What’s ‘pre-nuclear deterrence’?
In the late Soviet era, military and political leaders believed that the Warsaw Pact’s “conventional” forces had the upper hand over NATO in Europe. As a result, they viewed nuclear weapons as a retaliatory tool, to be used only if the U.S. launched a preemptive strike on Soviet strategic forces. However, after the collapse of the USSR and the Warsaw Pact, the balance of power shifted dramatically. It became clear that without nuclear weapons, Russia would be unable to counter a hypothetical large-scale NATO attack. Therefore, the Kremlin abandoned its voluntary pledge not to use nuclear weapons first, allowing for the possibility of a first strike — but only as a last resort, if a conventional attack threatened the state’s survival.
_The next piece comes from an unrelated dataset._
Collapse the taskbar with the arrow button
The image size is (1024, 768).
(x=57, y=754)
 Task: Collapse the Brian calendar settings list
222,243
Since then, Moscow’s nuclear doctrine has shifted again, lowering the threshold for using nuclear weapons. However, a significant gap remains between attacks that “threaten the state’s existence” and limited strikes intended to impose political will — or even the mere threat of such strikes. Using nuclear weapons in these scenarios, with the risk of escalating into a full-scale strategic exchange, seemed ill-advised. Naturally, potential adversaries understood this as well, giving them little reason to take “nuclear blackmail” or “red lines” seriously.
The Russian authorities have long recognized this weakness. Andrei Kokoshin, a political scientist close to the Kremlin and an expert on nuclear deterrence, addressed this issue in his 2003 book Nuclear Conflicts in the 21st Century, where he discussed the erosion of “red lines” in hypothetical future scenarios:
The challenge of [maintaining] the credibility of deterrence when lowering the “nuclear threshold,” both in relations with nuclear and non-nuclear states, […] calls for exploring additional measures to enhance the believability and effectiveness of deterrence.
Among these measures, Kokoshin highlighted the development and potential use of long-range precision weapons armed with conventional munitions, including powerful ones. He argued that a credible threat of deploying such weapons could “serve as the foundation for a ‘pre-nuclear deterrence’ system, complementing nuclear deterrence.”
“The use of such weapons should be presented politically as an act of ‘final warning’ during military operations, preceding selective use of relatively low-yield nuclear warheads,” Kokoshin wrote. “This concept must be formally integrated into Russia’s military doctrine and the operational documents of the General Staff and relevant branches of the Armed Forces.”
Did Putin’s ‘final warning’ work?
Unlikely. A significant gap remains between Russia’s current “red line” — Ukraine’s use of Western short-range operational-tactical missiles against targets in Russia — and the lowered nuclear threshold in Russia’s updated deterrence doctrine, which now refers to a “critical threat to sovereignty and territorial integrity.”
Missile strikes, such as those carried out with ATACMS or Storm Shadow missiles on a Russian military headquarters in the Kursk region or a local airport, clearly don’t pose a critical threat to Russia’s sovereignty. In fact, there are likely few high-value military targets left within their range. Moreover, the capabilities of the Oreshnik missile fall far short of the formidable characteristics of a “pre-nuclear deterrence” weapon Andrei Kokoshin described.
The demonstrative use of a medium-range missile seems more like a warning for the future — particularly given Putin’s promise to strike the “countries supplying Ukraine with missiles.” It appears the Kremlin’s aim is to ensure that the incoming U.S. administration inherits a lingering fear of escalating the conflict with Russia.